Preparation of Laggera aurita Linn. (Asteraceae) is widely used in traditional medicine to treat various kinds of diseases such as epilepsy, malaria, fever, pain and asthma. Its efficacy is widely acclaimed among communities in Northern Nigeria.

OBJECTIVE

The present study is aimed at establishing the possible anticonvulsant effects of the methanol leaf extract of Laggera aurita using acute and chronic anticonvulsant models.

METHODS

Median lethal dose (LD50) was determined in mice and rats via oral and intraperitoneal routes. Anticonvulsant screening of the extract was performed using maximal electroshock-induced seizure test in day-old chicks; pentylenetetrazole-, strychnine- and picrotoxin- induced seizure models in mice.

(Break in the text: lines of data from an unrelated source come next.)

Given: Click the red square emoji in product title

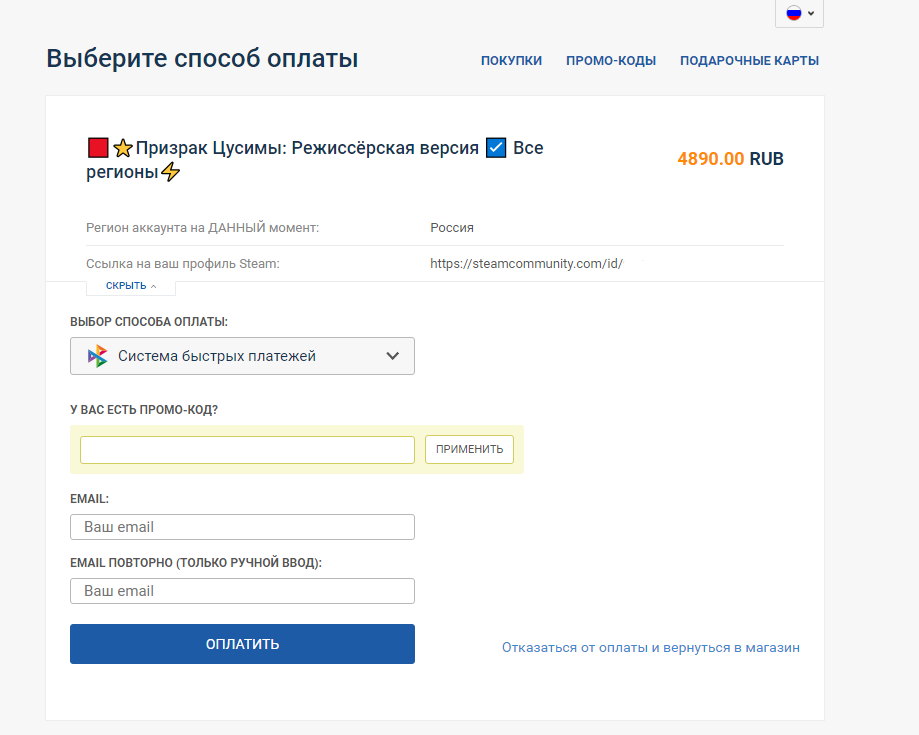Looking at the screenshot, I should [98, 148].
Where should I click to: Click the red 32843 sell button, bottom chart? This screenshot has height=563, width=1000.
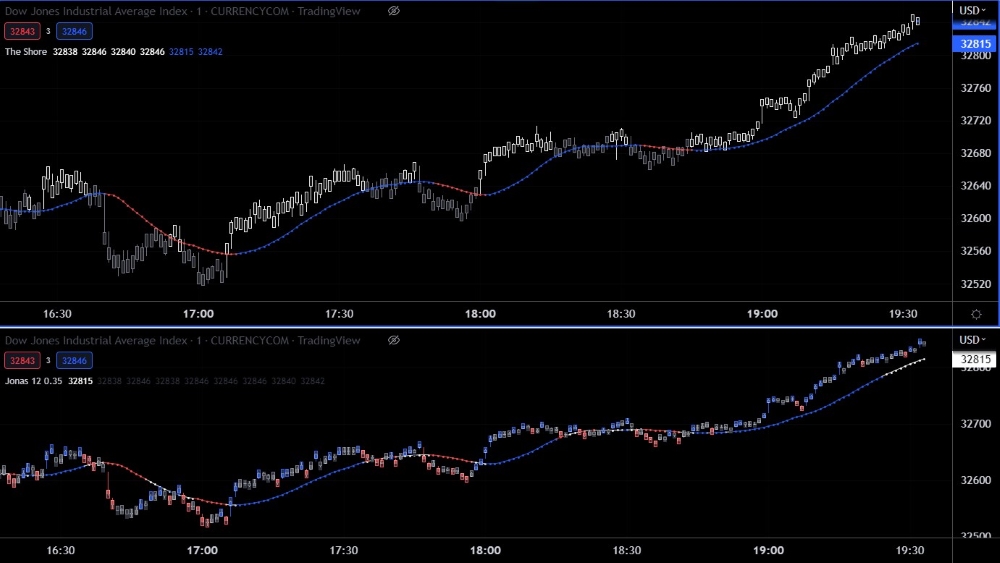pyautogui.click(x=22, y=360)
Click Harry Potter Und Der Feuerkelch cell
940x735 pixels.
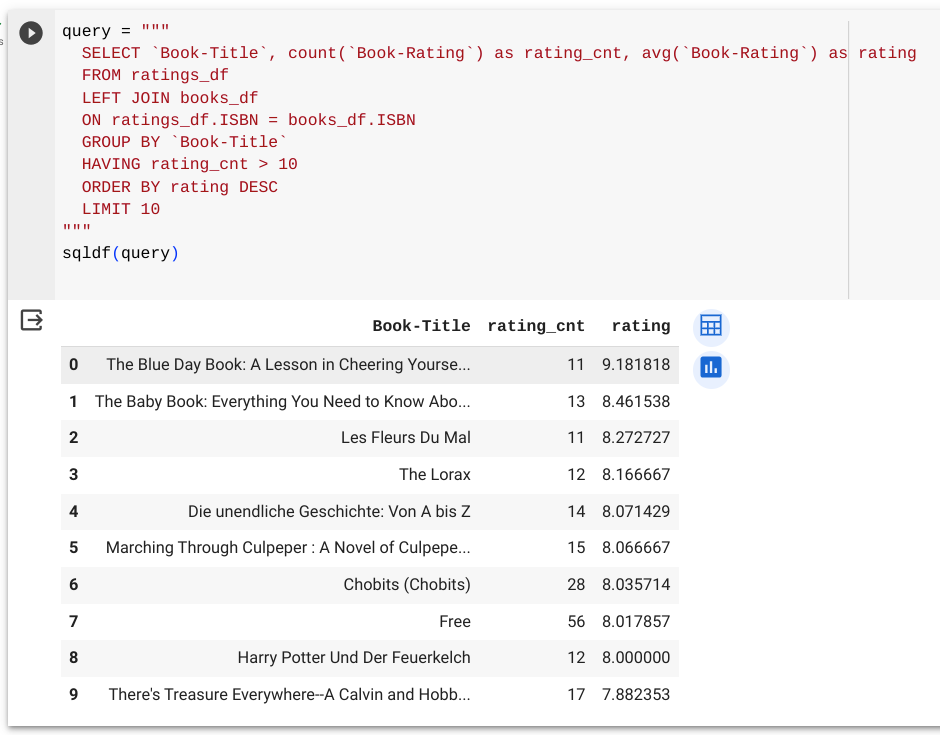[354, 657]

Similarly; its effects on pentylenetetrazole-induce kindling in rats as well as when co-administered with fluphenamic and cyproheptadine in mice, were evaluated.

RESULTS

Median lethal dose (LD50) values were found to be >5000mg/kg, p.o. and 2154mg/kg, i.p., each for both rats and mice. The extract showed dose dependent protection against tonic hind limb extension (THLE) and significantly (p<0.05) decreased the mean recovery from seizure in the maximal electroshock-induced seizure. In the pentylenetetrazole-induced seizure model, the extract offered 50% protection at 600mg/kg and also increased the mean onset of seizure at all doses with significant (p<0.05) increase at the highest dose (600mg/kg). Similarly the extract produced significant (p<0.05) increase in the onset of seizures in both strychnine- and picrotoxin- induced seizure models, at all the doses except at 150mg/kg for the picrotoxin model. Co-administration of fluphenamic acid (FFA) (5mg/kg) and the extract (600mg/kg) showed an enhanced effect with percentage protection of 70% while co-administration of FFA (5mg/kg) and phenytoin (5mg/kg) as well phenytoin (5mg/kg) and the extract (600mg/kg) produced an additive effect. Administration of the extract (600mg/kg), phenytoin (20mg/kg) and cyproheptadine (4mg/kg) offered 40%, 100% and 0% protection against THLE, each respectively, while co-administration of cyproheptadine (4mg/kg) and the extract (600mg/kg) as well as co-administration of cyproheptadine (4mg/kg) and phenytoin (20mg/kg) offered reduced protection of 20% and 50% each respectively. The extract at all doses reduced the severity of seizure episodes induced by PTZ-induced kindling.

CONCLUSIONS

The results suggest that the methanol leaf extract of Laggera aurita possesses anticonvulsant and antiepileptogenic properties.